◆ Activity
Exact copies of the lines from the start of the records through the line with "You are a computer-use agent." are what the answer must hold; pictures are not part of it.

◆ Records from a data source
· · · ·

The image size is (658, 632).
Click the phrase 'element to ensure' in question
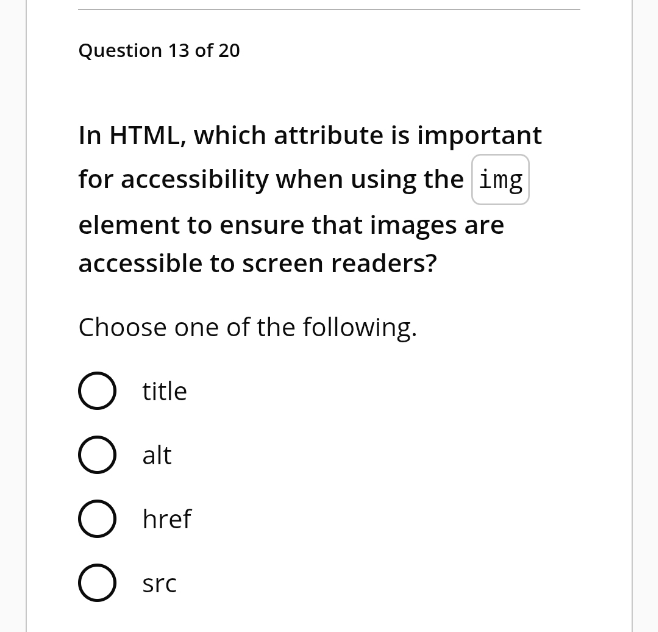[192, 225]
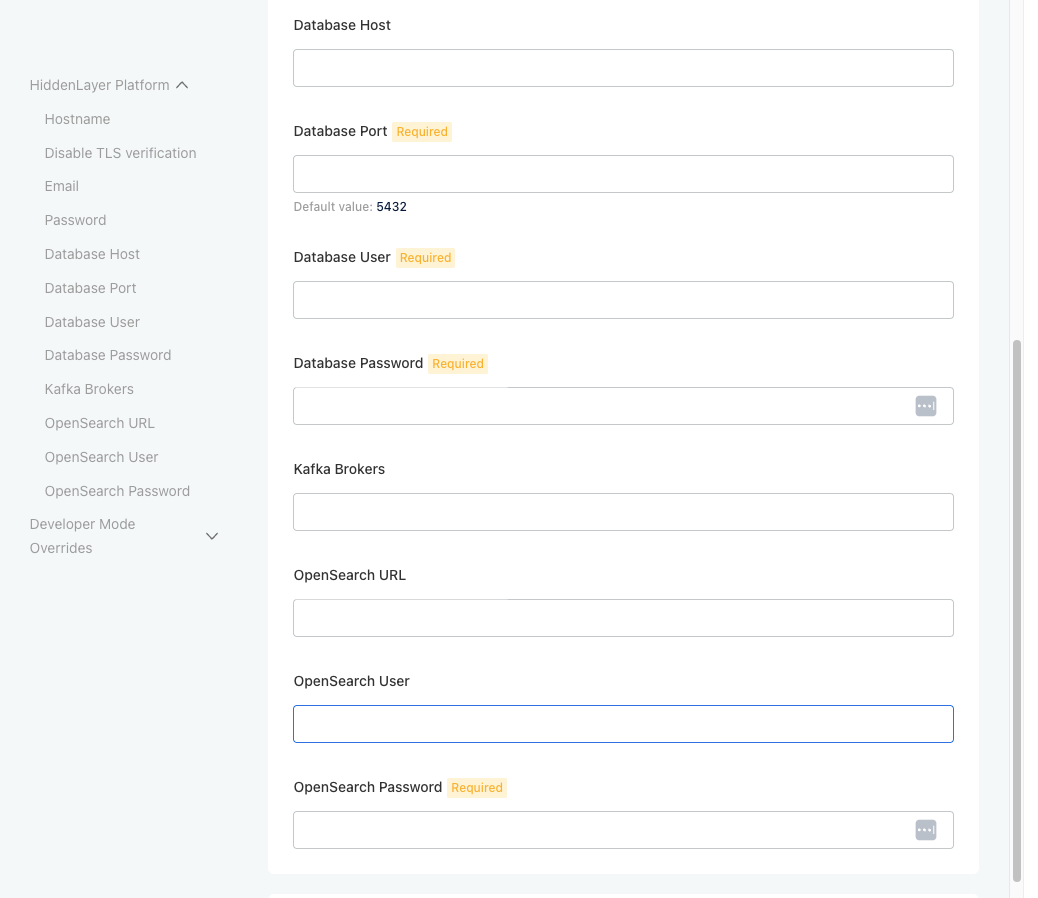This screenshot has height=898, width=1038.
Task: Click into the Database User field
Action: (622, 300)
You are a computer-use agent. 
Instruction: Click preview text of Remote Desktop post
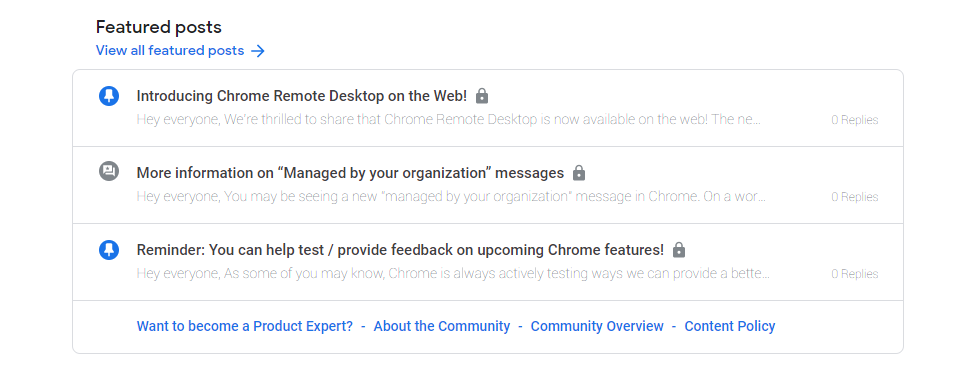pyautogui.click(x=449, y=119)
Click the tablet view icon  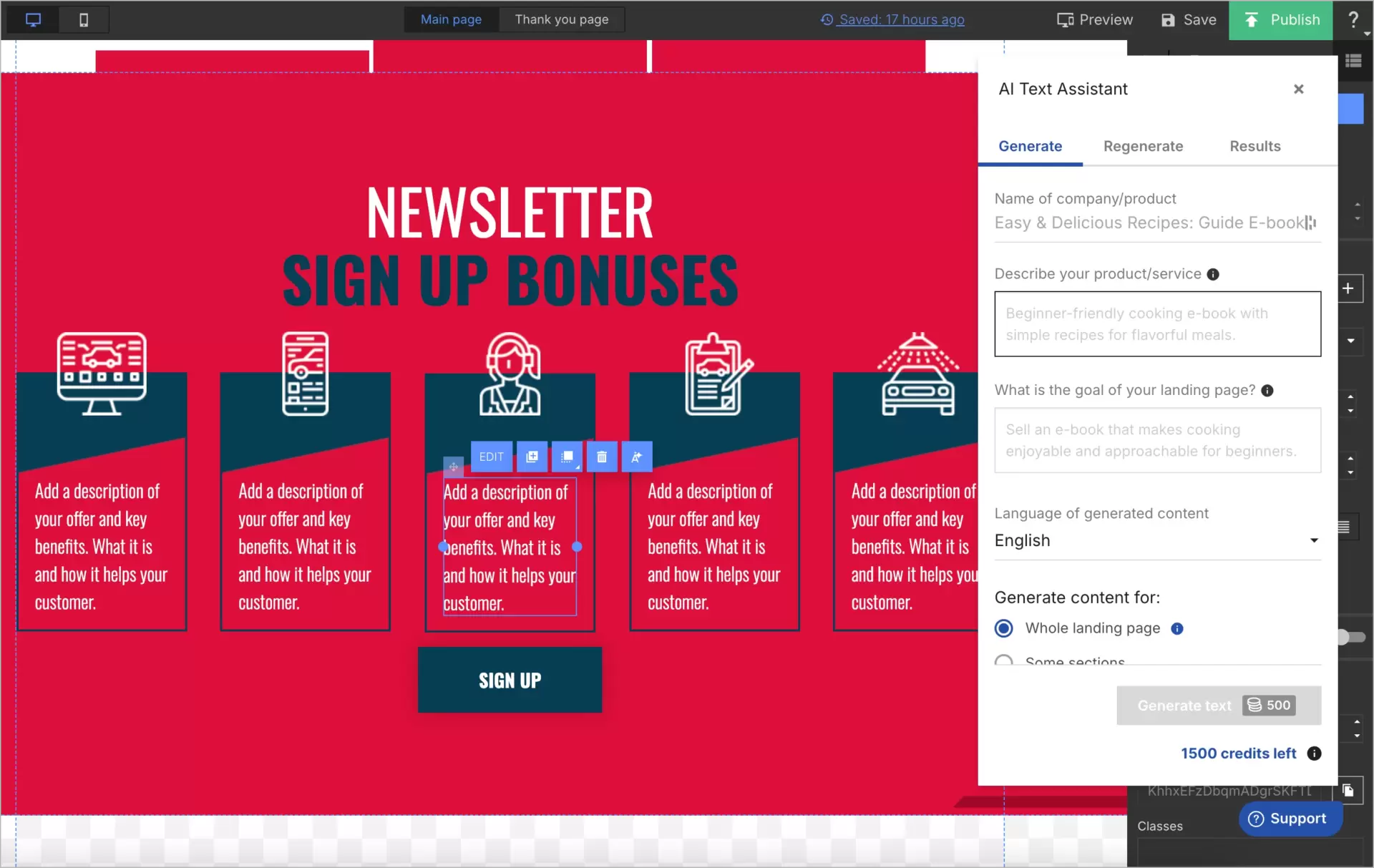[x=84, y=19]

· · · ·

◆ Task response
The image size is (658, 632).
Click the phrase 'element to ensure' in question
[192, 225]
This screenshot has height=898, width=1038.
Task: Click into the Database User field
Action: (622, 300)
You are a computer-use agent. 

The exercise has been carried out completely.